米ゼネラル・モーターズ(GM)<GM.N>のキャデラック部門責任者、ヨハン・ダネイシン氏はSUV市場について「旺盛な需要があり、皆が同じ夢を見ている」と述べた。ダネイシン氏はキャデラックが投入する新型SUV「XT4」を紹介しながら「誰もがこの分野に魅力的な新型車とともに入り込もうとしており、勝者と敗者が出るのは明白だ。当社はもちろん、勝者になることを目指す」と主張した。
自動車コンサルティング会社LMCオートモーティブによると、2023年までに米国市場ではSUVとクロスオーバー車の標準モデルと高級モデルがいずれも90種類になる見通し。17年はそれぞれ65種類と53種類だった。
17年の米国市場でのSUVやクロスオーバー車の標準モデルと高級モデルの販売台数は10年から倍増し、ともに5─7%ずつ伸びた。一方で、全体の販売台数は2%減だった。
高級車のBMW<BMWG.DE>やメルセデスベンツ、フォルクスワーゲン(VW)<VOWG_p.DE>のアウディは、米国内のSUV工場で生産能力を拡張している。
ただLMCは、新型車の投入が増加する勢いだとしてもSUVなどの販売台数は今年から25年まで毎年、鈍化するとみている。また今後数年のうちには、年式が比較的新しいSUVがリース契約解除によって市場に戻ってくるため、新型車との販売競争が始まる。
自動車調査会社ケリー・ブルー・ブック(KBB)の幹部カール・ブラウワー氏は「リース契約が終わったSUVが増えれば、新車の価格設定にはさらに下落圧力が加わりそうだ」と指摘した。

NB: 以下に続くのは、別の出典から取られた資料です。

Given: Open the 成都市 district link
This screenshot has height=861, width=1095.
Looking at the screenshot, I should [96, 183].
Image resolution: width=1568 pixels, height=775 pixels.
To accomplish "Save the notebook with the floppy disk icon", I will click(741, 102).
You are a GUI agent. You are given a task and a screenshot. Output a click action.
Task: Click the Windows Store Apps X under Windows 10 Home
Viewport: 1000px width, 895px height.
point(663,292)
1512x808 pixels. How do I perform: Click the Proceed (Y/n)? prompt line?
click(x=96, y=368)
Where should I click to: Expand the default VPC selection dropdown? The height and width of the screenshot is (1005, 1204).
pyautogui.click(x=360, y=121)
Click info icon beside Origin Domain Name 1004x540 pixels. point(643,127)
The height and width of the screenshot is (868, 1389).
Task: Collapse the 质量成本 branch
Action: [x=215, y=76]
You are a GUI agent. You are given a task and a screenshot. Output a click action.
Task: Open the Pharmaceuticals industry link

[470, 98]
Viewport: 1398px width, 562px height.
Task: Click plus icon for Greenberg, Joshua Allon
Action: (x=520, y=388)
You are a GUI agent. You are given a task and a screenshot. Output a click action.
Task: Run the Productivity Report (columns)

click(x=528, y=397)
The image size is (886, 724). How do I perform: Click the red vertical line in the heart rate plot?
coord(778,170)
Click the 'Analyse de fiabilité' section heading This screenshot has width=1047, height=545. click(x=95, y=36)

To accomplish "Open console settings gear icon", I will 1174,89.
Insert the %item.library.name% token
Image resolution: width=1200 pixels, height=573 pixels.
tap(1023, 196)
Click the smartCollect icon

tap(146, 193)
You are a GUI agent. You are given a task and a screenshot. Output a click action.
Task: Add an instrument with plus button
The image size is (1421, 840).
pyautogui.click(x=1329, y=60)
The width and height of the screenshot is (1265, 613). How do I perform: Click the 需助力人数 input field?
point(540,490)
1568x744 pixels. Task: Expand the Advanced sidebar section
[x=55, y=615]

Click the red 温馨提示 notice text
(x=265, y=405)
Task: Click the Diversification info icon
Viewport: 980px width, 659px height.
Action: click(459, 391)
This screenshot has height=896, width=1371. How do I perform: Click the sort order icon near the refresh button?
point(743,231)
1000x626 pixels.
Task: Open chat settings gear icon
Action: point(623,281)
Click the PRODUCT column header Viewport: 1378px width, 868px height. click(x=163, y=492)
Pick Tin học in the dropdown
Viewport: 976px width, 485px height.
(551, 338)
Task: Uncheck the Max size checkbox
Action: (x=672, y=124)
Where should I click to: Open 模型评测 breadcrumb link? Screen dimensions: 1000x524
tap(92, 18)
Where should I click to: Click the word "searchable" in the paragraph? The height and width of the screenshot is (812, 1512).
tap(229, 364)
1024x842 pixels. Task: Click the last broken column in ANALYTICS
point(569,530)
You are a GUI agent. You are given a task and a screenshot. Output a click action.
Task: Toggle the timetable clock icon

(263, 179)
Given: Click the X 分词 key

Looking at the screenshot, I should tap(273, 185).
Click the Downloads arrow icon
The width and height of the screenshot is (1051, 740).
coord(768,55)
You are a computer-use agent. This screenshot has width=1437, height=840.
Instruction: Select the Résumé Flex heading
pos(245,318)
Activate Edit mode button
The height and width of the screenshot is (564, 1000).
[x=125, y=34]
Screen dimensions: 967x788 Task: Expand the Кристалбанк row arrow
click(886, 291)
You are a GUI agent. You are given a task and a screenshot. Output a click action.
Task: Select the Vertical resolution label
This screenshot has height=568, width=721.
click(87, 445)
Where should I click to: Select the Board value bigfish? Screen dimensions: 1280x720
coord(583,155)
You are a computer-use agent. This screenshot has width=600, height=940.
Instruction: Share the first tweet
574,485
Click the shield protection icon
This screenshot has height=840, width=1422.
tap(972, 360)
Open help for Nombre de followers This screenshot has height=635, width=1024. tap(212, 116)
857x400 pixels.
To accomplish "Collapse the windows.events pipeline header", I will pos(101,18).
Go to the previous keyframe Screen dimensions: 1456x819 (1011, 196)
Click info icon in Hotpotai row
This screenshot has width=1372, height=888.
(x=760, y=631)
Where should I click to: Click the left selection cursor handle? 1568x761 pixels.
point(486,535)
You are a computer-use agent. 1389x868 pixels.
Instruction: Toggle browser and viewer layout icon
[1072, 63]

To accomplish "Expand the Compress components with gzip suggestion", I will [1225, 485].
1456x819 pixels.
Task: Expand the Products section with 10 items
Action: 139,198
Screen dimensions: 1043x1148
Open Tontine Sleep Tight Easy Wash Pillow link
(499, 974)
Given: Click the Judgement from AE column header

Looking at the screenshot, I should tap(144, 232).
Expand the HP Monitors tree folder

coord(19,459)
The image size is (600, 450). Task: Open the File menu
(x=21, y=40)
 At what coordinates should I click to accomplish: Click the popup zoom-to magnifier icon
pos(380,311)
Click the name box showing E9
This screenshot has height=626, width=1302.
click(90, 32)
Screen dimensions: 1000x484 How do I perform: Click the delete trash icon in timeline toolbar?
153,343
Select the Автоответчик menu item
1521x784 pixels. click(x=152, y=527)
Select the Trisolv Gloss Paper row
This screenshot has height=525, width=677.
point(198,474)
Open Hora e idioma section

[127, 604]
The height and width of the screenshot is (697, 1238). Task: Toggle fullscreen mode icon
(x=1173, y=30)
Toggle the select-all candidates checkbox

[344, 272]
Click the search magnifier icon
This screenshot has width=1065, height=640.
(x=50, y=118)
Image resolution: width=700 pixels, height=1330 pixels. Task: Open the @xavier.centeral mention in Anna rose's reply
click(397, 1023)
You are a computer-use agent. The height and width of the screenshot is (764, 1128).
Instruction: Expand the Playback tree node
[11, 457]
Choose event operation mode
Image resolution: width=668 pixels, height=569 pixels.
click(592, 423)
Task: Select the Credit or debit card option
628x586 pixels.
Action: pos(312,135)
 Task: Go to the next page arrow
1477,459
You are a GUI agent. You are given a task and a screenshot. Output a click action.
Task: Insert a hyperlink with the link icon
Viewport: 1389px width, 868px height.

予測調査会社オートフォーキャスト・ソリューションズのサム・フィオラーニ副社長は、もう少し楽観的。乗用車に対する消費者のニーズは細分化しており、SUVやクロスオーバー車市場が成長を続ければサイズ別や限定車、スポーティーなタイプなどを細かい区分で展開する余地が出てくるためだ。副社長は「市場はまだ飽和状態ではなく、満たされていないニッチなニーズはある。飽和状態になることを考え始めるのさえあと5─10年かかりそうだ」と述べた。
メーカー各社も、新モデルがひしめく中でも差別化はできるとの立場を維持している。
フォード・モーター<F.N>のリンカーン部門責任者、ジョイ・ファロティコ氏は「新規参入も多いが、当社ブランドは他とは全く異なる見た目で違いを打ち出せる」と自信を見せる。同社は19年に中型の新SUV「アビエーター」を展開する予定で、競合他社では自己主張の強いモデルが多い中、「美しさと物静かさ」を感じさせるデザインだという。
だが、KBBのブラウワー氏は「車種が増えればそれぞれの販売台数が減るのは明白なのは簡単な計算で分かる。多くの車種が全て売り上げを伸ばすのは無理で、どれかは(シェアを)差し出さざるを得なくなる」と厳しい見方を示す。
ブラウワー氏が注目するのは、SUVやクロスオーバー車の平均価格。KBBによると、1台当たりの平均価格は17年が3万5991ドルで、前年比0.5%低下した。
成長の減速がみられる市場で競争が激化する中、メーカーは値下げで販売数量を稼ぎ出すことを迫られ、必然的に利益率が圧縮される結果となる。
ブラウワー氏は「3年前と同じ利益が出せるとは思わないほうがいい」と警告した。